Actually 'chisan chishou" doesn't translate to "all logistics is waste". It means 'local production for local consumption' in Japanese. It is the idea of regional, if not local manufacturing. In other words it is the antithesis of flat-earth global theory. It says that you make stuff near the customers. But the fact remains, and one of the big reasons regional manufacturing makes sense is the fact that all logistics is waste – it doesn't add a nickel of value to the product. So the closer goods are manufactured to the point of consumption the better.
I am grateful to Paul Todd, a long time Evolving Excellence reader and a very smart lean guy who is helping a lot of Georgia companies get straightened out, for the article on Sharp's regional manufacturing strategy. It does a pretty good job of explaining the concept as far as it goes.
In addition to the cost advantage of eliminating the waste of transport, there is the huge advantage that is easy for lean folks to see but completely invisible to traditional folks of tightening the link between customers and manufacturers. At the very least, local manufacturing eliminates the room for shoddy quality that can result from gross ignorance of the product and its use on the part of the producer.
A few years back I was part of a turnaround effort at McCulloch – the chain saw inventors. At that time they had a maquiladora plant in Hermosillo, Mexico – smack in the middle of the Sonoran desert. The 600 people at the plant were great. I made some good friends there, met some great manufacturing minds – even found my wife in that plant. But look at this picture of the Sonoran desert.
The tall thing is a saguaro cactus. Chain saws and suguaros don't mix -you go to jail if you cut one down. There is nothing else that would require a chain saw, and certainly the people who lived in this desert and worked in the plant had never used a chain saw in their lives. As well intentioned as the workers were, there was no way they could envision the environment in which customers would put one to use. The quality and reliability of the products they made was understood in theory only. That same difficulty, by the way, is huge in Chinese plants. The only knowledge the people making the product have is on the job. They cannot personally relate to the product, which makes their participation in problem solving and improvement near nil.
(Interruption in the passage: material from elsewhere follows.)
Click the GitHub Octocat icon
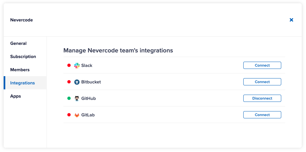 pyautogui.click(x=77, y=98)
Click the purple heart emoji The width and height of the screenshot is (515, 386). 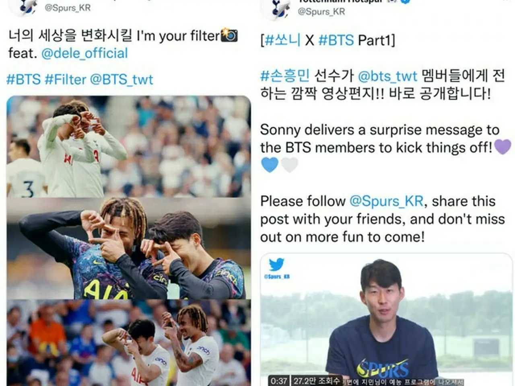(x=503, y=147)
But beyond even these significant arguments against the idea of making stuff wherever on the planet you can find cheap labor the greatest argument of all may be the environmental one. Tom Johnson is one of the smartest guys alive. He is the author of Relevance Lost: The Rise and Fall of Management Accounting, which directly led to activity based costing and ultimately to lean accounting. He is the winner of two Shingo Prizes and just about every significant business award you can think of. He is one of those guys who routinely thinks about three or four jumps ahead of the rest of us. That he came down from the mount to write the foreward to my book is one of the greatest honors I have been given.
Tom is challenging flat earth thinking on the basis of sustainability. Beyond the costs we currently pay for burning staggering quantities of fossil fuel to build millions of steel containers and the massive fleet of ships and keep them churning around the world's oceans, there are enormous hidden costs. Some of them are paid by taxes – the cost of the infrastructure it takes – ports and highways – that are spread out among all of us. Other costs are tougher to see, but will be enormous and will be paid by our grandchildren – the costs of running the world when all of the oil and coal are gone; and the cost of cleaning up the mess resulting from our burning the stuff up as quickly as we can dig it out of the ground.
Tom's premise is that if we knew the true, total, long range cost of making a toy in Shenzhen, China and hauling it all the way around the world to put under a Christmas tree in Topeka, Kansas there is no way in the world we would consider paying it. And he believes we cannot keep the practice up for long or we will run out of energy and destroy the earth. This global pursuit of cheap labor is not sustainable economically or environmentally.
Just thought I'd offer up a little more food for thought before the holiday weekend.